Work instruction: Nothing but the lines from the one holding "Where should I click to: Click" through the last line of the material below should be set down, exactly and without images.

Data for the task:
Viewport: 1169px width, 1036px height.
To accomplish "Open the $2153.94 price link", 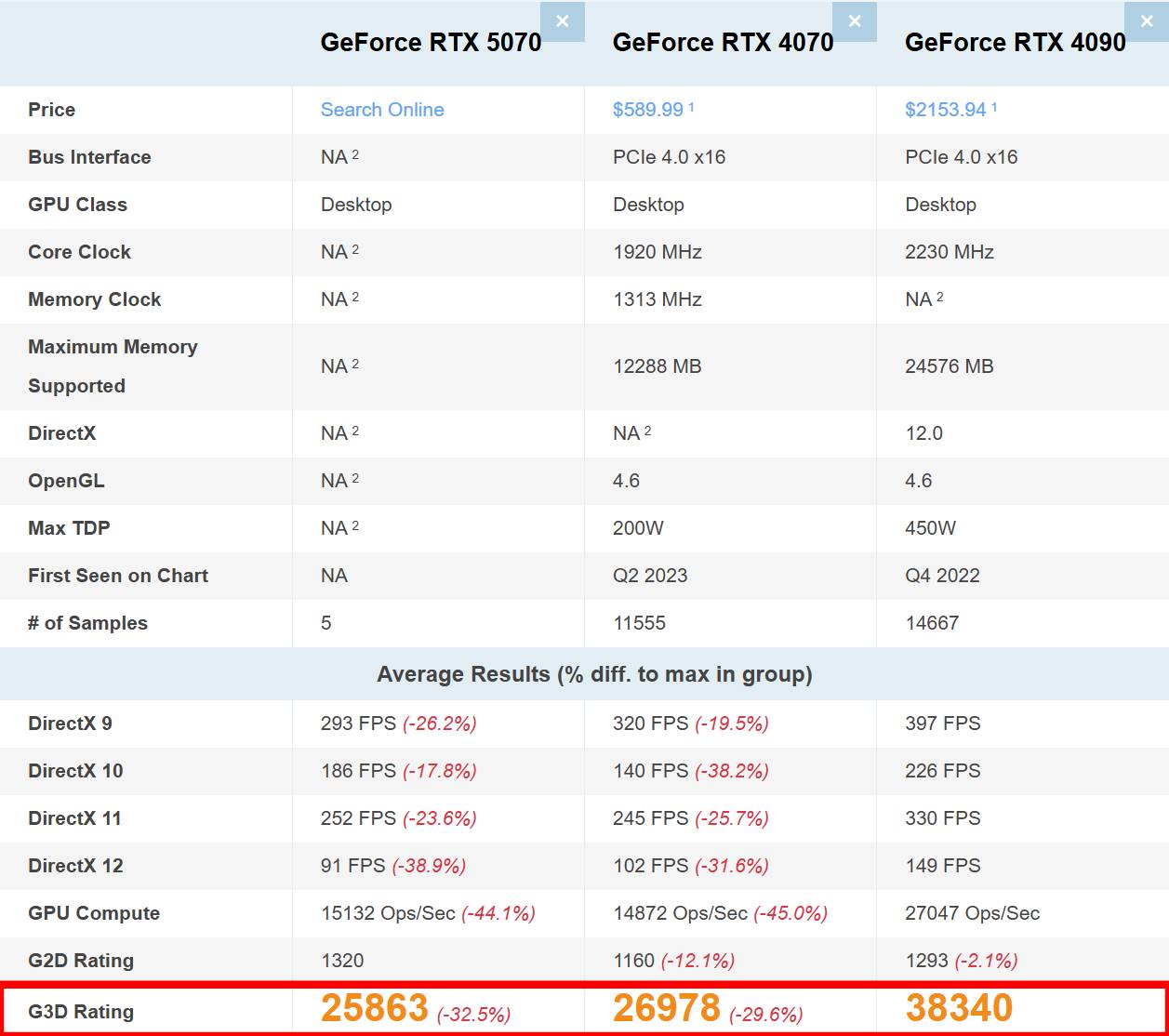I will (x=944, y=110).
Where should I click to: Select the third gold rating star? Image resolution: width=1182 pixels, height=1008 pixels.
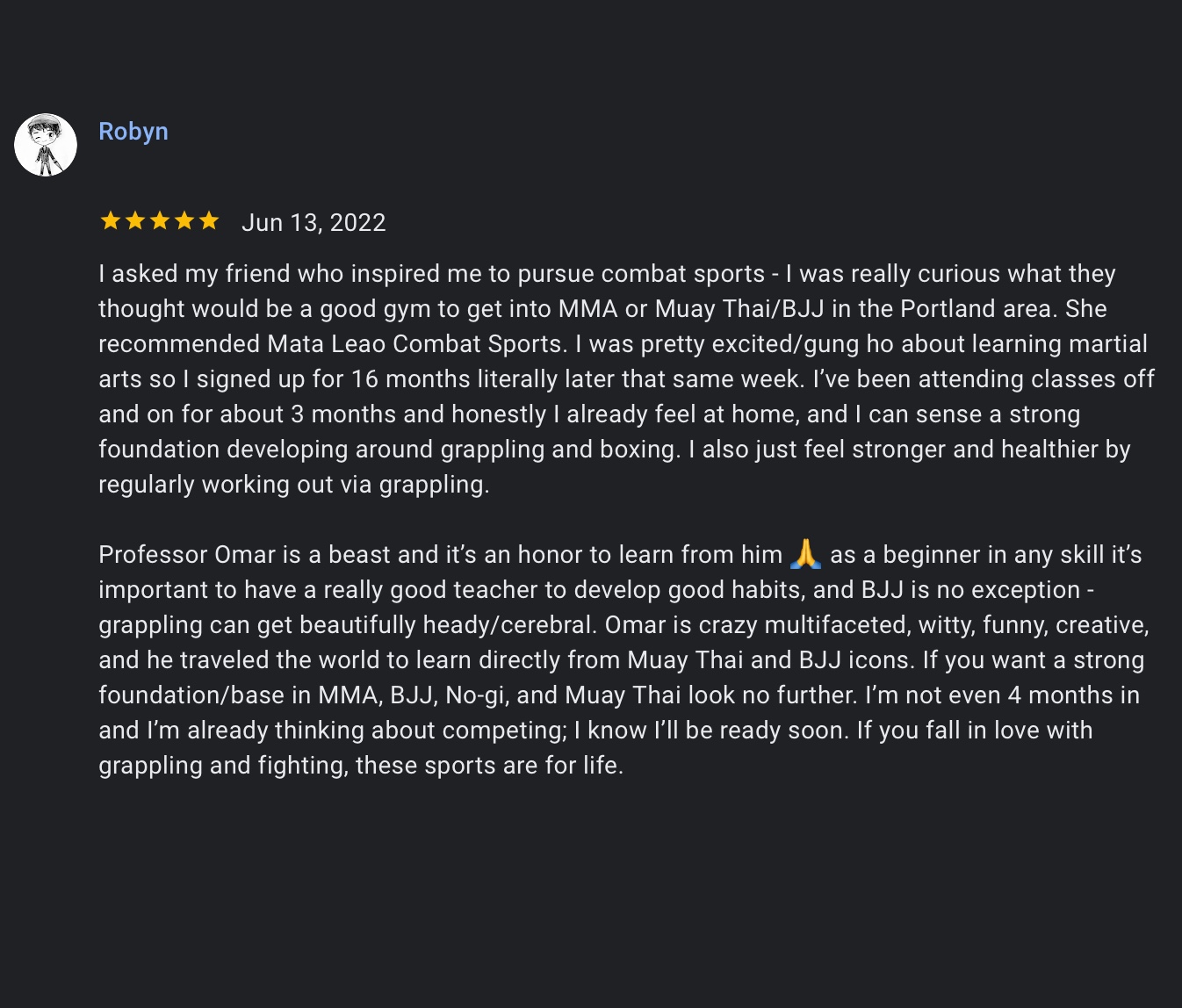[160, 220]
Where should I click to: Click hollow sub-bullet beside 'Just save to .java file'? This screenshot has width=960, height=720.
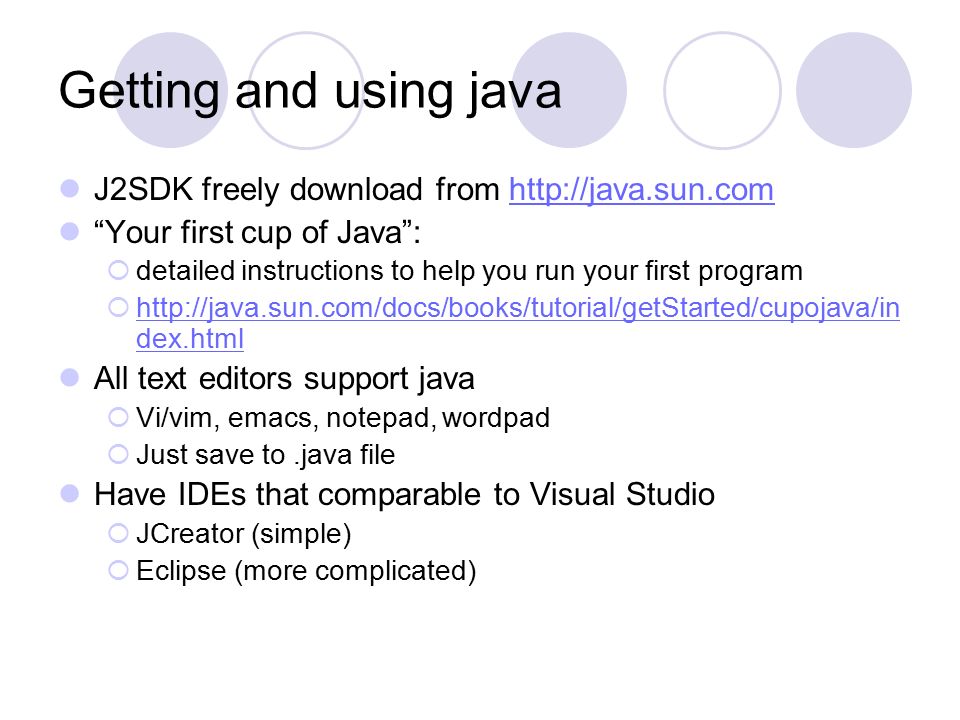click(x=118, y=454)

Your response:
Where should I click to: Click hollow sub-bullet beside 'Just save to .java file'? This screenshot has width=960, height=720.
click(x=118, y=454)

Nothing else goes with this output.